The `device` argument should be set by using `torch.device` or passing a string as an argument. This behavior will be deprecated soon and currently defaults to cpu.
The `device` argument should be set by using `torch.device` or passing a string as an argument. This behavior will be deprecated soon and currently defaults to cpu.
/mnt/git/TextFlow/lstm_flow.py:157: UserWarning: To copy construct from a tensor, it is recommended to use sourceTensor.clone().detach() or sourceTensor.clone().detach().requires_grad_(True), rather than torch.tensor(sourceTensor).
  y = torch.tensor(x) # [T, B, inp_dim]
/mnt/git/TextFlow/flows.py:188: UserWarning: To copy construct from a tensor, it is recommended to use sourceTensor.clone().detach() or sourceTensor.clone().detach().requires_grad_(True), rather than torch.tensor(sourceTensor).
  y = torch.tensor(x)
Epoch 0 | train loss: nan, val loss: nan, val NLL (0): -0.000 | train kl: nan, val kl: nan | kl_weight: 0.000, time: 4479.11s/133.32s
Epoch 1 | train loss: nan, val loss: nan, val NLL (0): -0.000 | train kl: nan, val kl: nan | kl_weight: 0.000, time: 4474.15s/128.58s
Epoch 2 | train loss: nan, val loss: nan, val NLL (0): -0.000 | train kl: nan, val kl: nan | kl_weight: 0.000, time: 4920.69s/145.28s
Epoch 3 | train loss: nan, val loss: nan, val NLL (0): -0.000 | train kl: nan, val kl: nan | kl_weight: 0.000, time: 4716.16s/135.83s
Epoch 4 | train loss: nan, val loss: nan, val NLL (30): nan | train kl: nan, val kl: nan | kl_weight: 0.000, time: 4872.09s/296.83s
Epoch 5 | train loss: nan, val loss: nan, val NLL (0): -0.000 | train kl: nan, val kl: nan | kl_weight: 0.100, time: 4514.57s/141.28s
Epoch 6 | train loss: nan, val loss: nan, val NLL (0): -0.000 | train kl: nan, val kl: nan | kl_weight: 0.200, time: 4950.72s/129.10s
hyunjik11 commented 4 years ago

When running the code on pytorch 0.4.1 (as listed in the Dependencies section of README), the above NaN behaviour did not happen and learning seems stable (although I haven't checked whether the results in the paper are replicated yet)

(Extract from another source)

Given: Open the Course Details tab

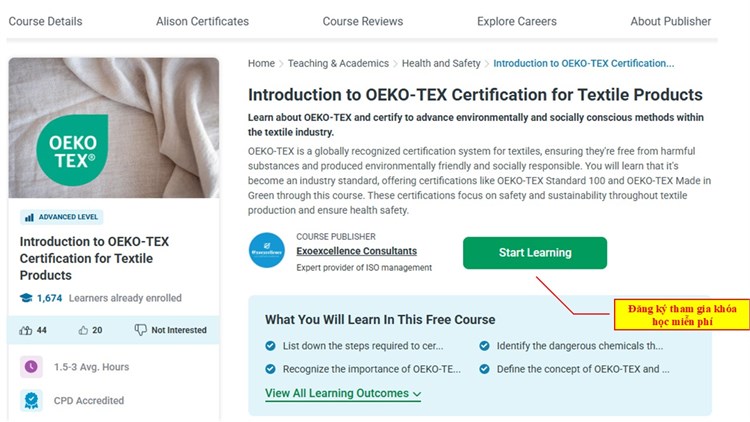Looking at the screenshot, I should tap(47, 21).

However when running the code for pytorch version >= 1.0, I can confirm that the above NaN issue emerges. However there is a fix. I've looked into what was causing the NaN, and observed that the log_p_z in kl_loss was growing to be large negative values, eventually going to NaN.

Looking at the release notes for pytorch 1.0 (that shows what has changed from v0.4.1), it turns out that the change made to torch.tensor was causing the issue.

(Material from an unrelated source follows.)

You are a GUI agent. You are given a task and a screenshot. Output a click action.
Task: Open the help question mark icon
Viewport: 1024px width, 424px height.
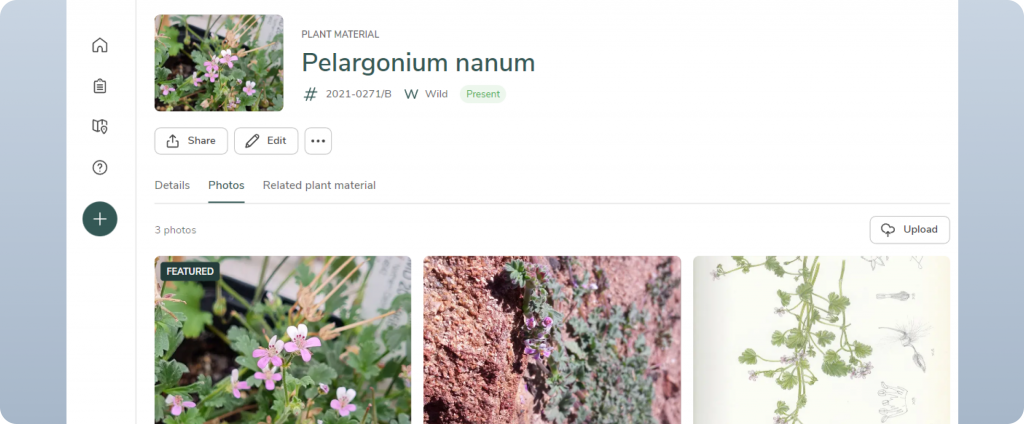(99, 167)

So for version 0.4.1, y = torch.tensor(x)was not returning a detached tensor for tensor inputs x (i.e. y.requires_grad = True if x.requires_grad = True) whereas it is detaching for version >= 1.0 (i.e. y.requires_grad = False). So this leads to incorrect gradients when calling obj_per_accum.backward() due to the calls to torch.tensor in SCFLayer.forward, AFLayer.generate and LSTM_AFLayer.generate. Replacing y=torch.tensor(x) with y=x.clone() seems to resolve the issue and lead to stable training.

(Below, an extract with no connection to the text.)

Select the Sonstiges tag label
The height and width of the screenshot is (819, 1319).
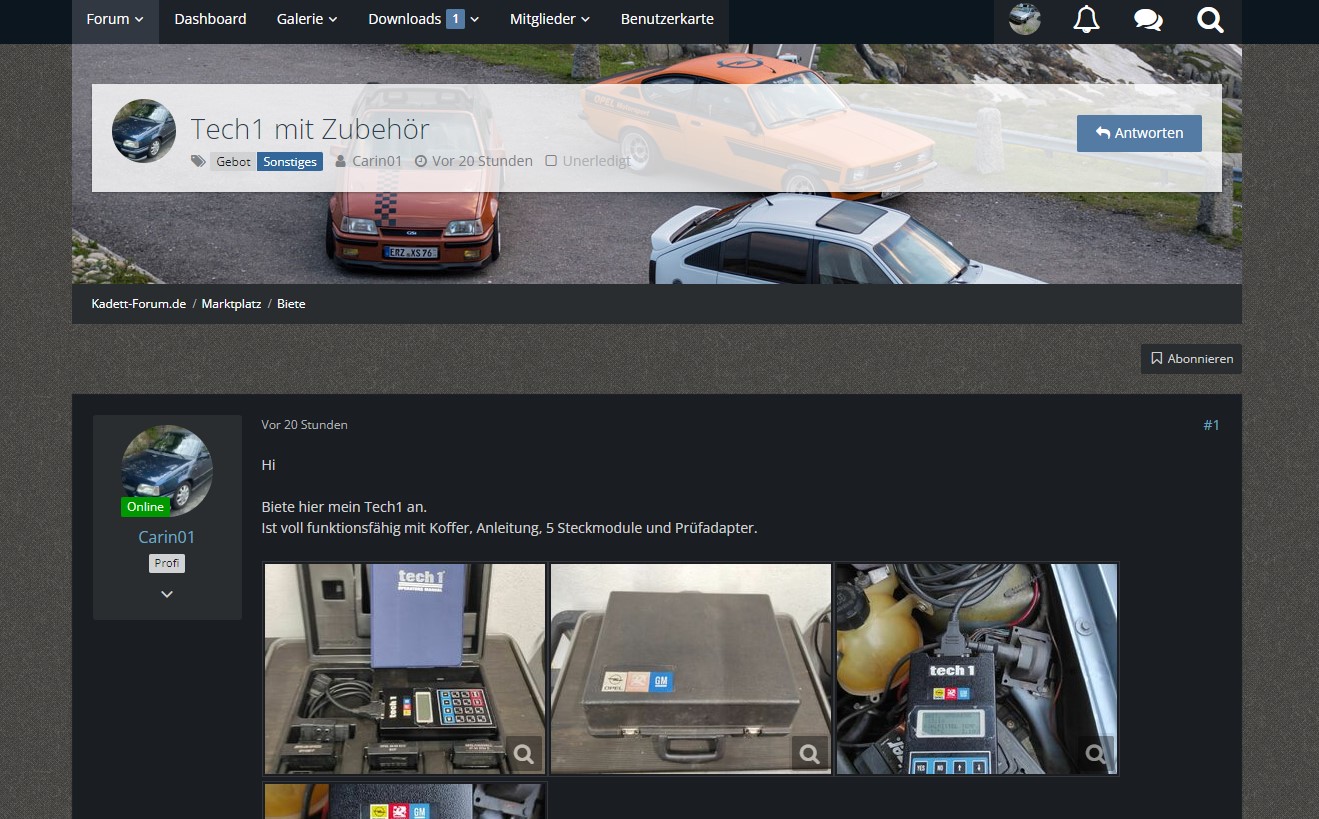pos(290,161)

hyunjik11 commented 4 years ago

A side note for compatibility of code with pytorch 1.0 and 1.1: it seems like using in-place operations for tensors that lead to the training loss obj_per_accum can give rise to error messages such as RuntimeError: one of the variables needed for gradient computation has been modified by an inplace operation in pytorch v1.0 or v1.1, that doesn't have the in-place correctness checks implemented for version >= 1.2. This can be prevented by in-place operations with equivalent operations that create new tensors, in particular the lines that have in-place operations on loss in run_epoch of main.py. Namely use:

        indices = torch.arange(batch_data.shape[0]).view(-1, 1).to(device)  # [T, 1]
        loss_mask = indices >= lengths.view(1, -1)  # [T, B]
        loss_mask = loss_mask[:, :, None].repeat(1, 1, loss_.shape[-1])  # [T, B, s]

        loss = loss * (1 - loss_mask.float())
        kl_loss = kl_loss * (1 - loss_mask.float())

instead of the original code: https://github.com/harvardnlp/TextFlow/blob/0eb8552ae5b370f69e440bca6c6c226b1734c1ba/main.py#L53-L58

In general, I think it's recommended not to use in-place operations for autograd although for pytorch >= 1.2 the in-place correctness checks do confirm that you are getting correct gradients when there is no error message

yhgon commented 4 years ago

thanks for your confirmation and guide. I'll try it.